*Records for the exercise*.
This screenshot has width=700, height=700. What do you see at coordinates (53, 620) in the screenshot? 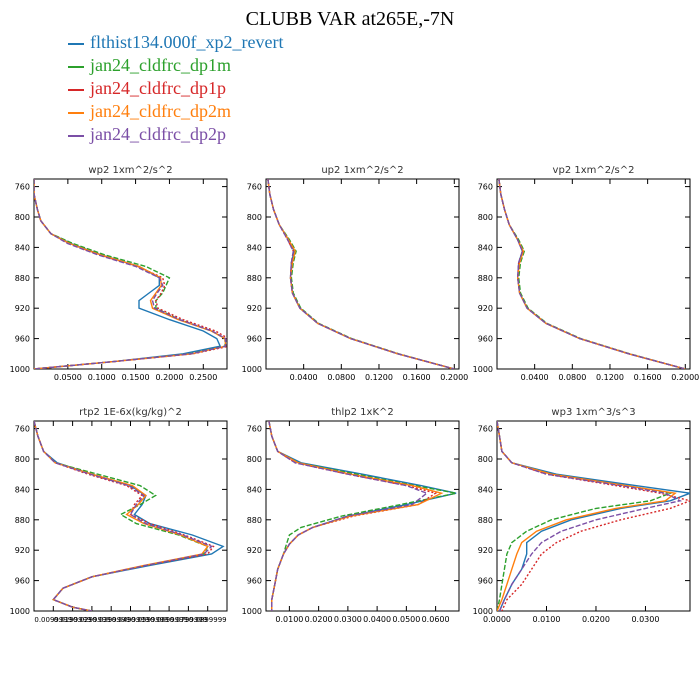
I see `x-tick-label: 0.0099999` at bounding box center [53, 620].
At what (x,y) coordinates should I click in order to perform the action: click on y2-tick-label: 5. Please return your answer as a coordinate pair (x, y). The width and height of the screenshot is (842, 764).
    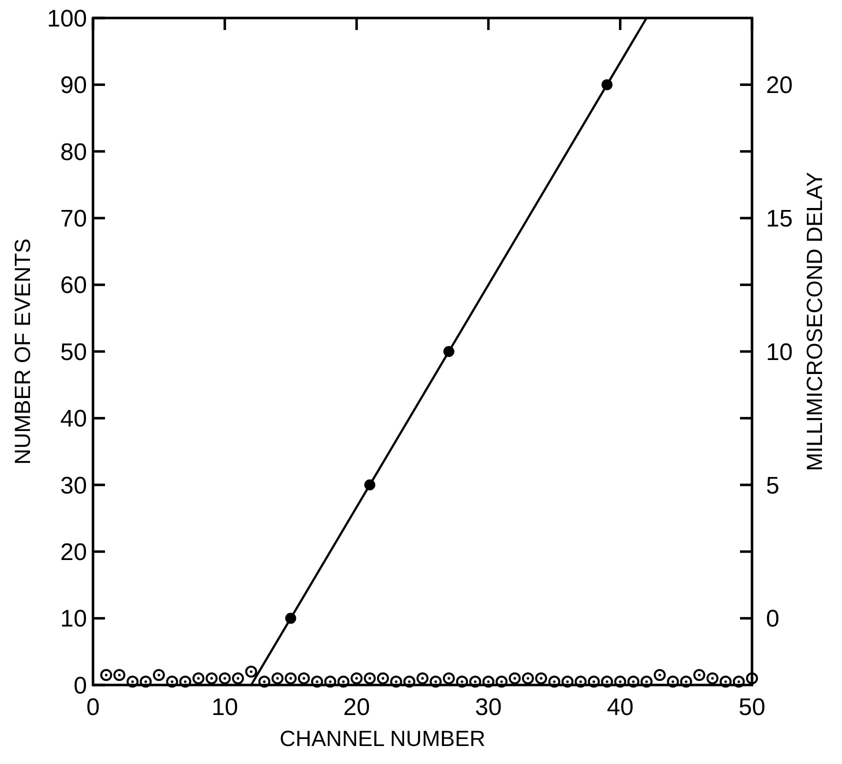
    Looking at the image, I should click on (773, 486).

--

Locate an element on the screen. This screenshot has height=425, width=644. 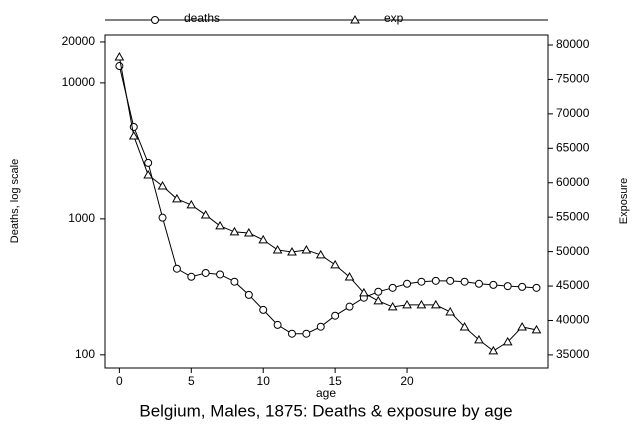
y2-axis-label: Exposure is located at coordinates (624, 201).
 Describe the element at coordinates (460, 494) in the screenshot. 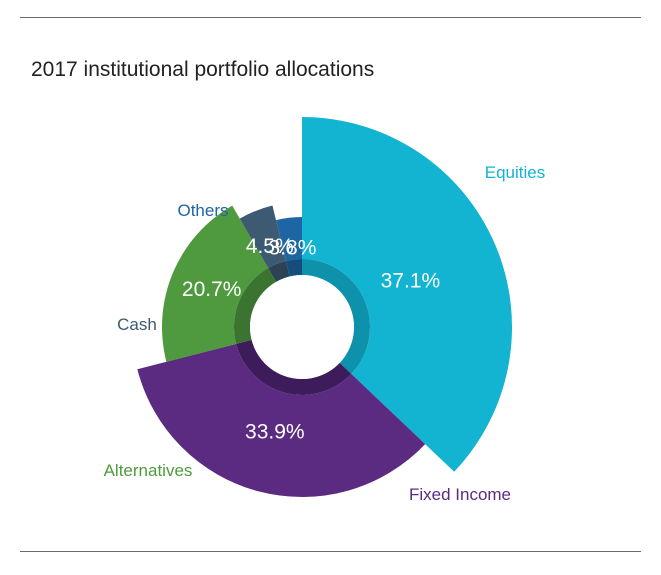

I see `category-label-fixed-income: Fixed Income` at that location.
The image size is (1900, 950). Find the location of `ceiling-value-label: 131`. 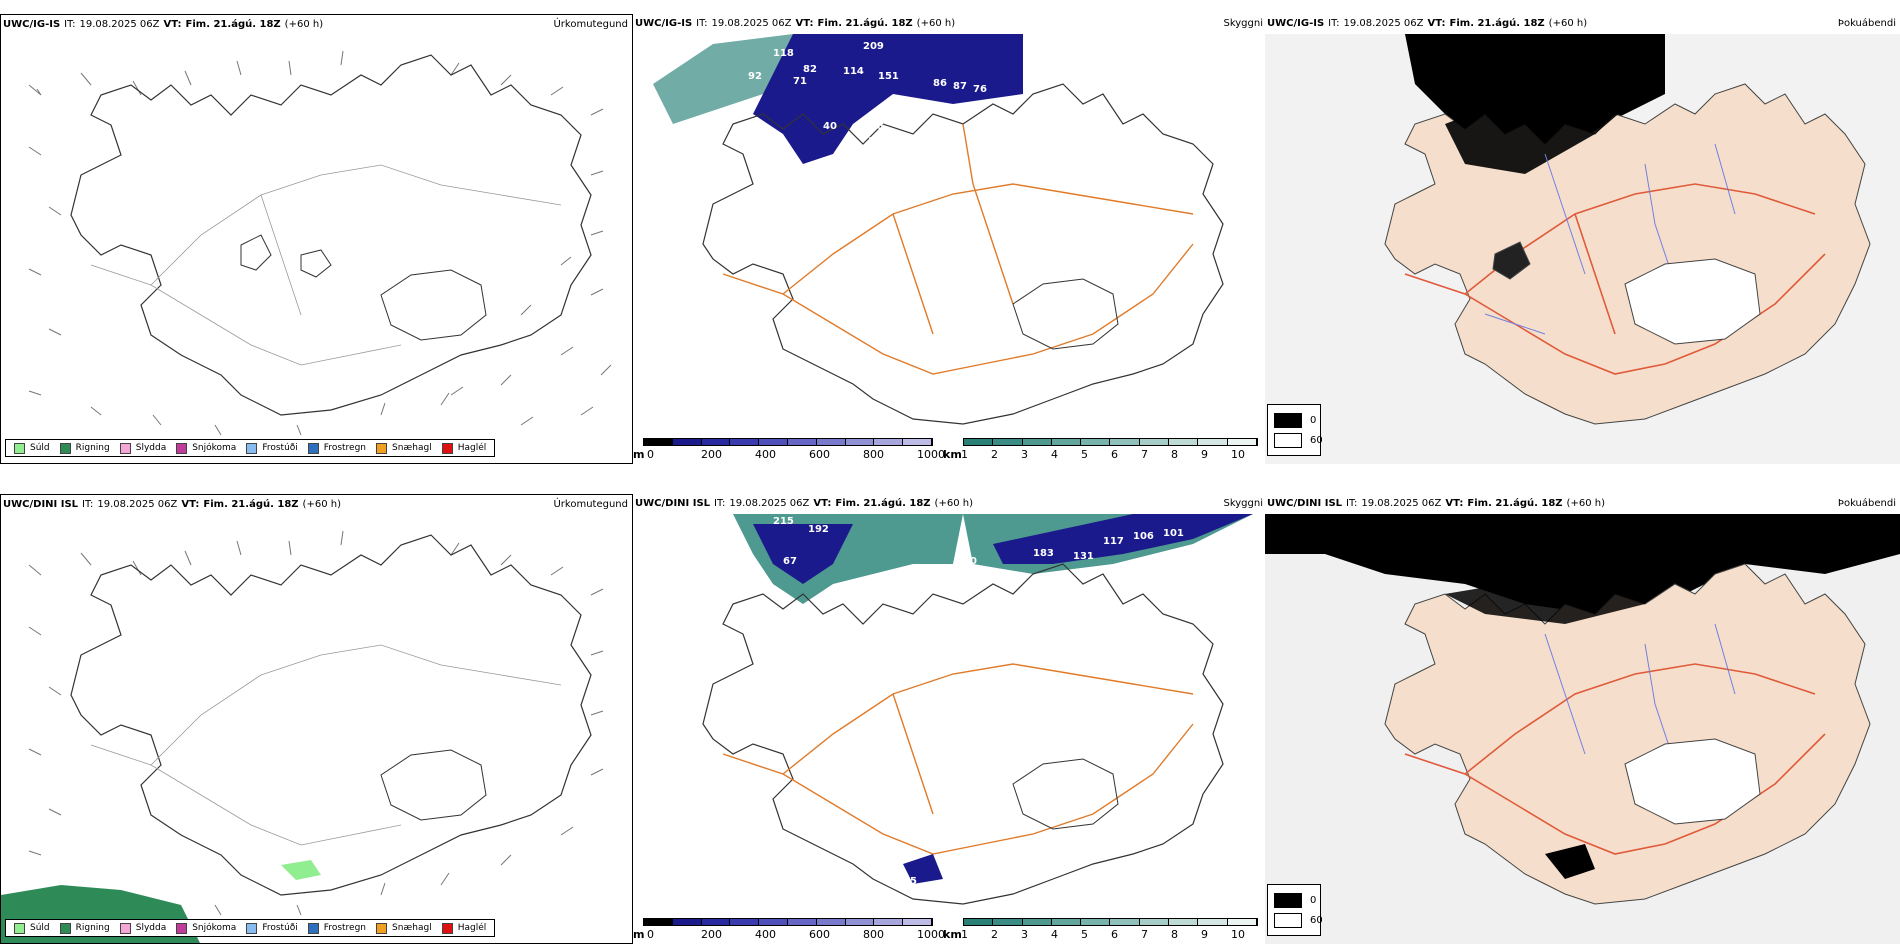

*Work order*. Rewrite the stretch of records from the line containing "At what (x,y)" through the line containing "Looking at the", substituting "screen image" for "screenshot" and leaving everything else unchanged. Omit the pictures from your answer.

*Task output*.
At what (x,y) coordinates should I click in order to perform the action: click on y2-tick-label: 5. Please return your answer as a coordinate pair (x, y). The width and height of the screen image is (842, 764).
    Looking at the image, I should click on (773, 486).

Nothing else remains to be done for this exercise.